### HOW TO COMPLETE THIS TASK
Only the lines from the one that contains "At what coordinates" to the last line below, both included, should be transcribed. Pictures stay out of the copy.

### MATERIAL FOR THE TASK
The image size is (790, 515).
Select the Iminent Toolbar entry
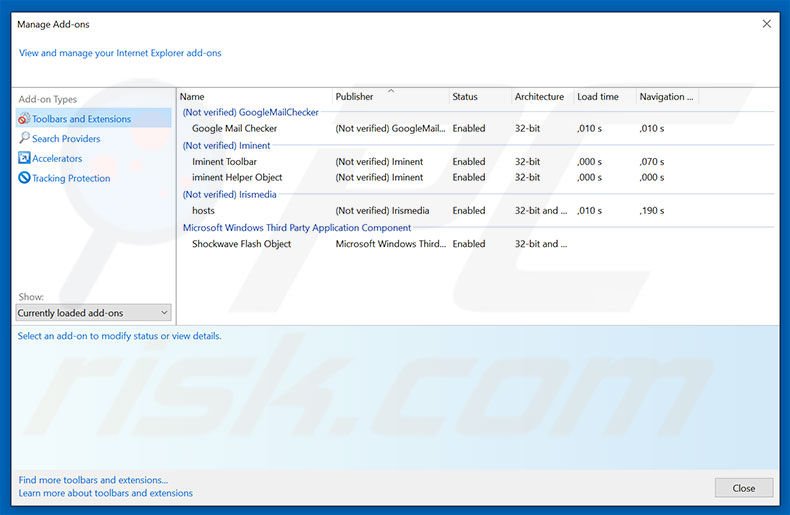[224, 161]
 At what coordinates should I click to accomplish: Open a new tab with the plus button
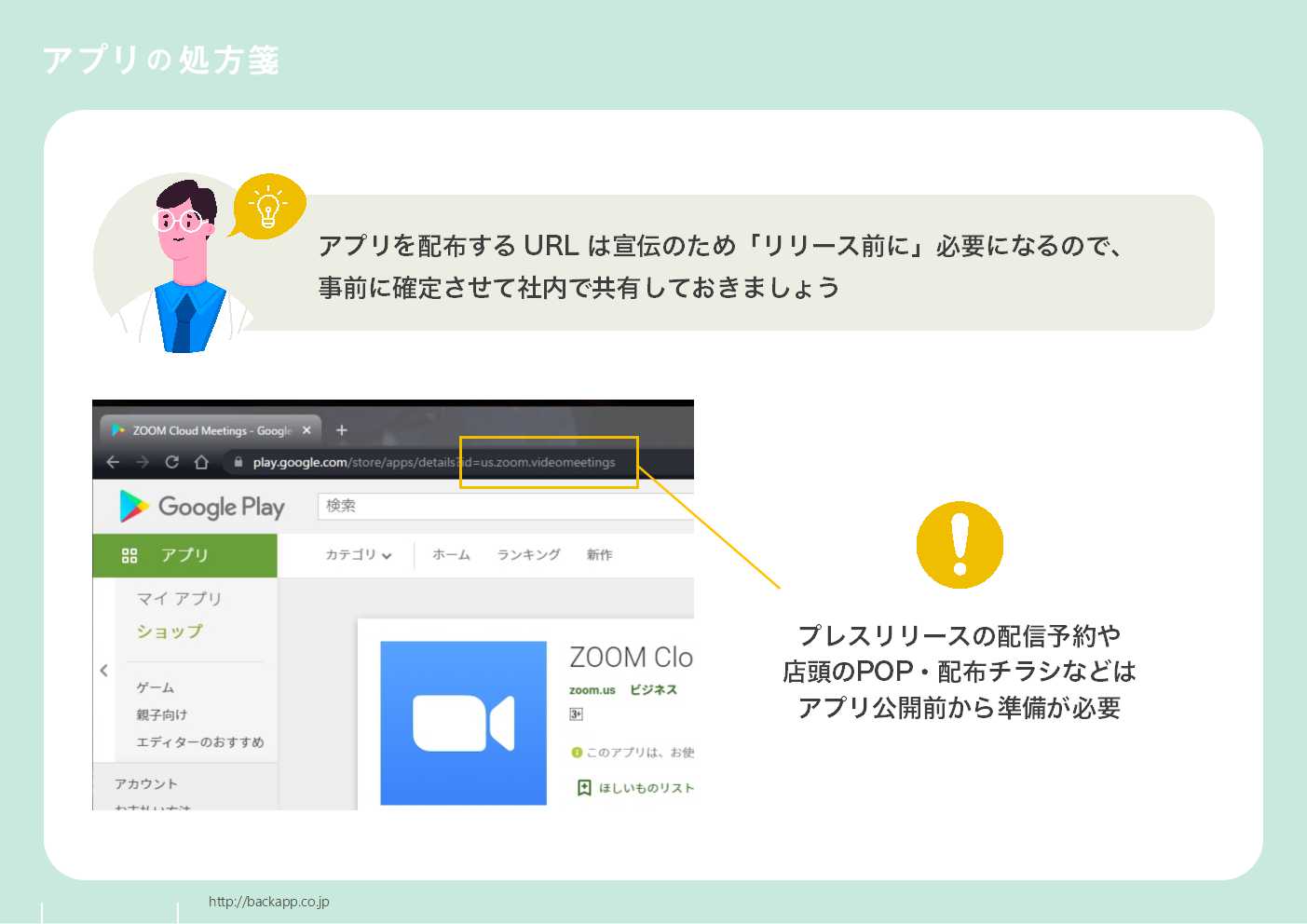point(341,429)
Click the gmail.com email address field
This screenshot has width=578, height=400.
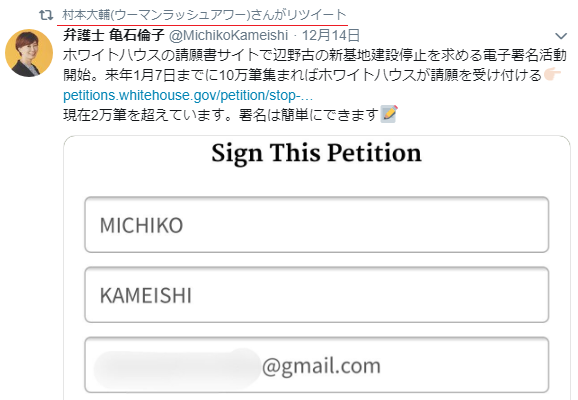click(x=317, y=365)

### ANSWER FOR THE TASK
 At what coordinates should I click to accomplish: Open a new tab with the plus button
point(341,429)
Click the gmail.com email address field
This screenshot has width=578, height=400.
click(x=317, y=365)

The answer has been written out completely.